Após quase dois meses no ar, Globo troca direção do “É de Casa”

Ana Furtado, André Marques, Cissa Guimarães, Patrícia Poeta, Tiago Leifert e Zeca Camargo apresentam o "É de Casa"

Ana Furtado, André Marques, Cissa Guimarães, Patrícia Poeta, Tiago Leifert e Zeca Camargo apresentam o “É de Casa”

Vivi de Marco entregou a direção do “É de Casa” para Alexandre Matoso, o que fatalmente acabará implicando mudanças também na estrutura do programa.

Se houve a troca de comando, devemos entender que, por consequência, também existirão alterações em seu conteúdo, porque cada um tem a sua maneira de pensar e trabalhar.

Às vésperas de completar dois meses de apresentações, já foi possível avaliar o que está certo ou errado e o que agrada ou não ao telespectador. Algo que nunca foi muito bem assimilado é o número de apresentadores. Mesmo que todos participem é conveniente deixar para dois, ou no máximo três, a missão de distribuir os trabalhos do dia.
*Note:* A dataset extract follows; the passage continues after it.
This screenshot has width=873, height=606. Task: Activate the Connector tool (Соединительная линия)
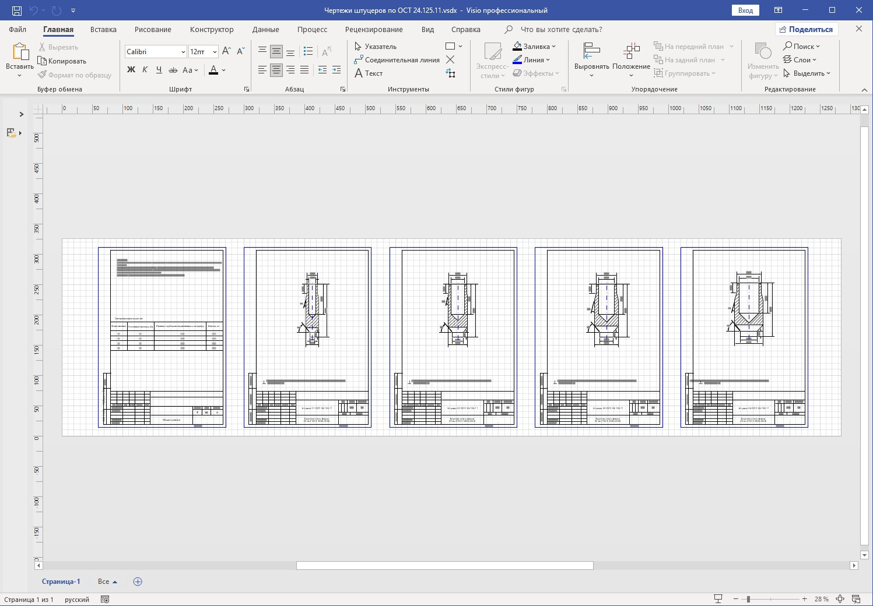point(397,60)
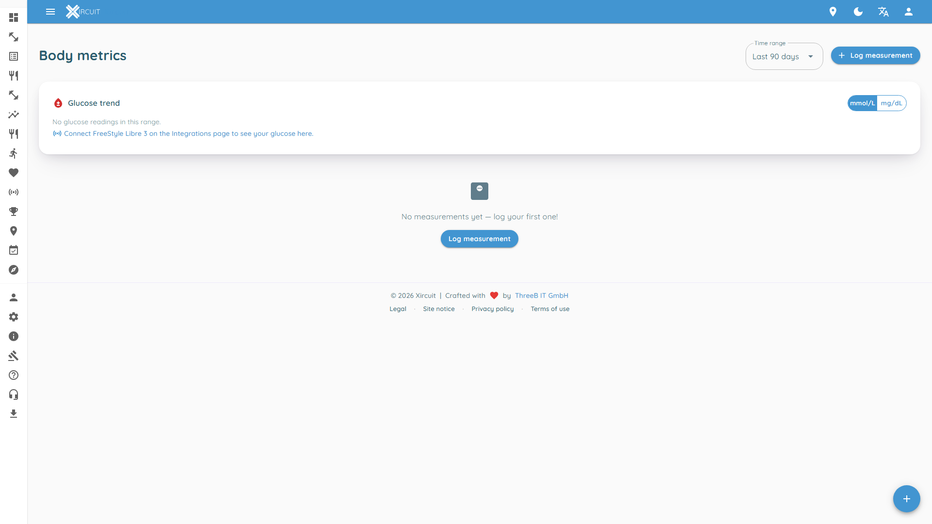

Entende-se também como maior necessidade fugir daquilo que outros programas, como os da própria Ana Maria Braga ou de Fátima Bernardes apresentam todos os dias. Ajustes que são perfeitamente naturais. O que se deve destacar é a iniciativa de se investir em um horário que sempre foi considerado um mico pela televisão brasileira.